• What is asked:
Print the lines of the records from the line containing "Task: Click the" through the end of the records, inclusive, and keep them unchanged. Leave the pictures out of your answer.

### Data supplied ###

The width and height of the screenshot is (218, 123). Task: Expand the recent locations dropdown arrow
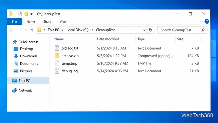(x=26, y=30)
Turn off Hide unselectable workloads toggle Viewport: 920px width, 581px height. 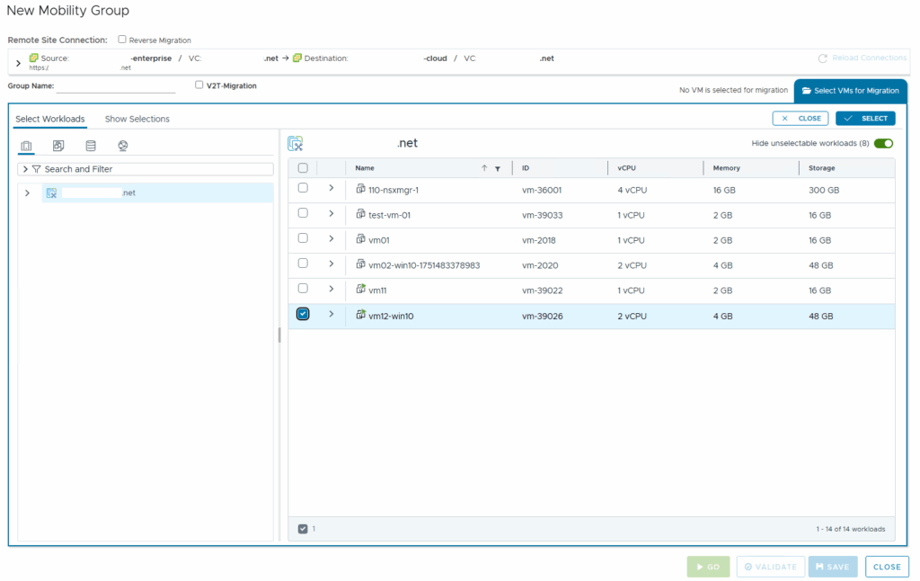click(x=883, y=143)
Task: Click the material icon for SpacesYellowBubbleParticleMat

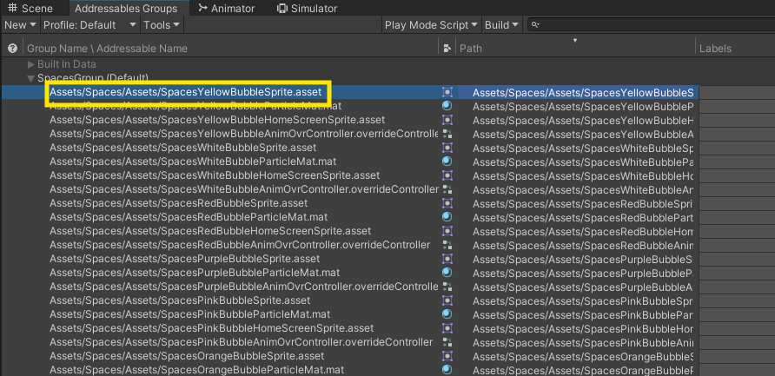Action: [447, 106]
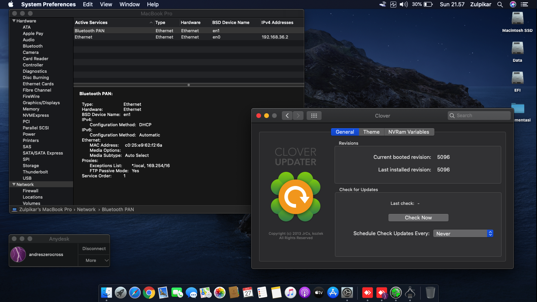The image size is (537, 302).
Task: Collapse the Hardware section in sidebar
Action: pyautogui.click(x=14, y=21)
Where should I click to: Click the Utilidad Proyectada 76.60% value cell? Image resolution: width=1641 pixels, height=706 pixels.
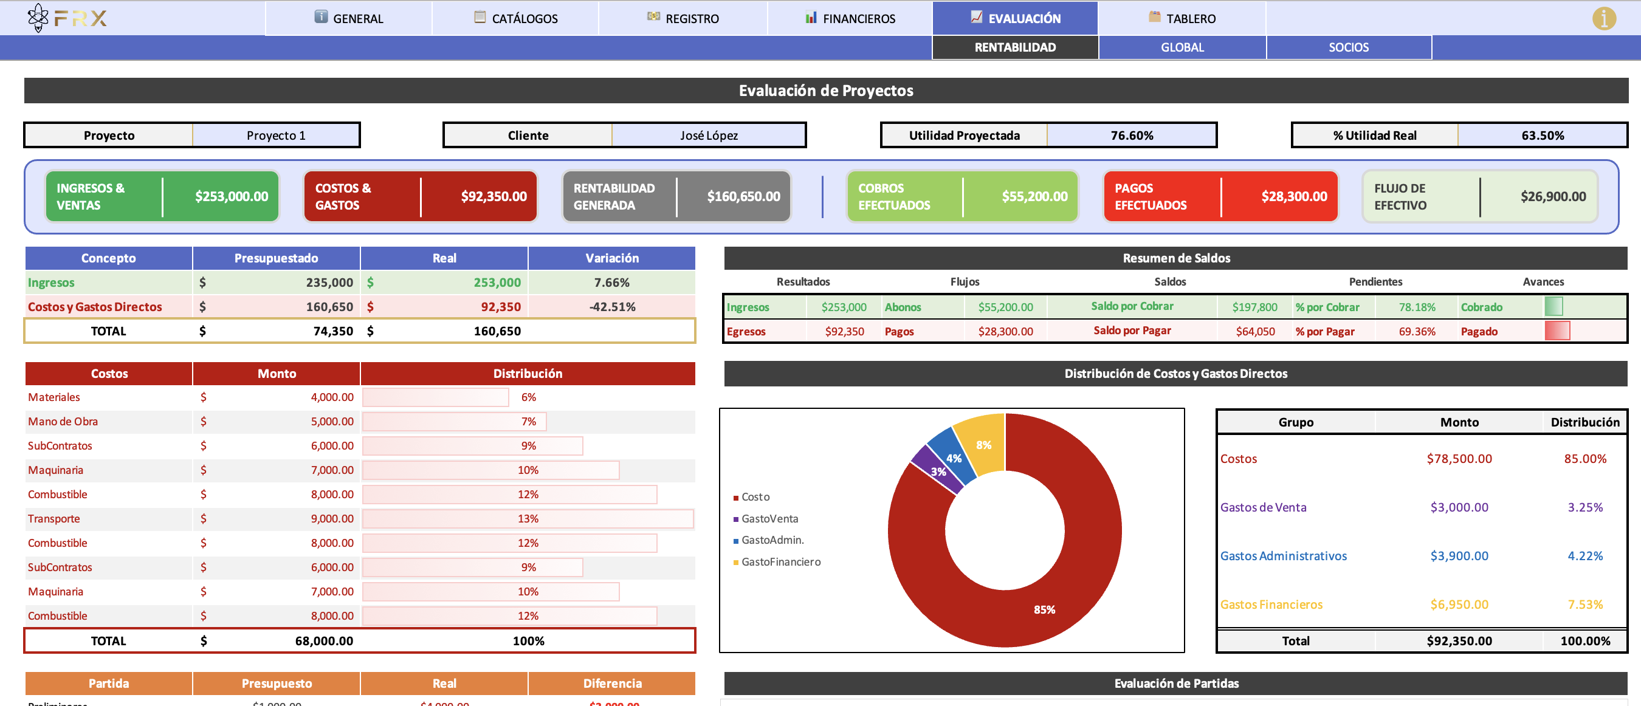(1131, 135)
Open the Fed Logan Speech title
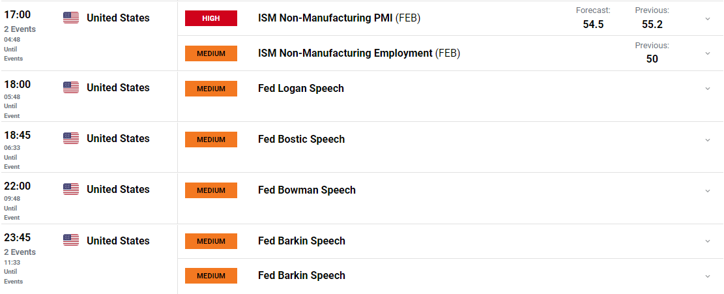 coord(301,89)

###

• Task result:
Task: Click the material icon for SpacesYellowBubbleParticleMat

Action: [447, 106]
The image size is (537, 302).
Task: Collapse the Hardware section in sidebar
Action: pyautogui.click(x=14, y=21)
Where should I click to: Click the Utilidad Proyectada 76.60% value cell? Image resolution: width=1641 pixels, height=706 pixels.
(1131, 135)
Open the Fed Logan Speech title
 coord(301,89)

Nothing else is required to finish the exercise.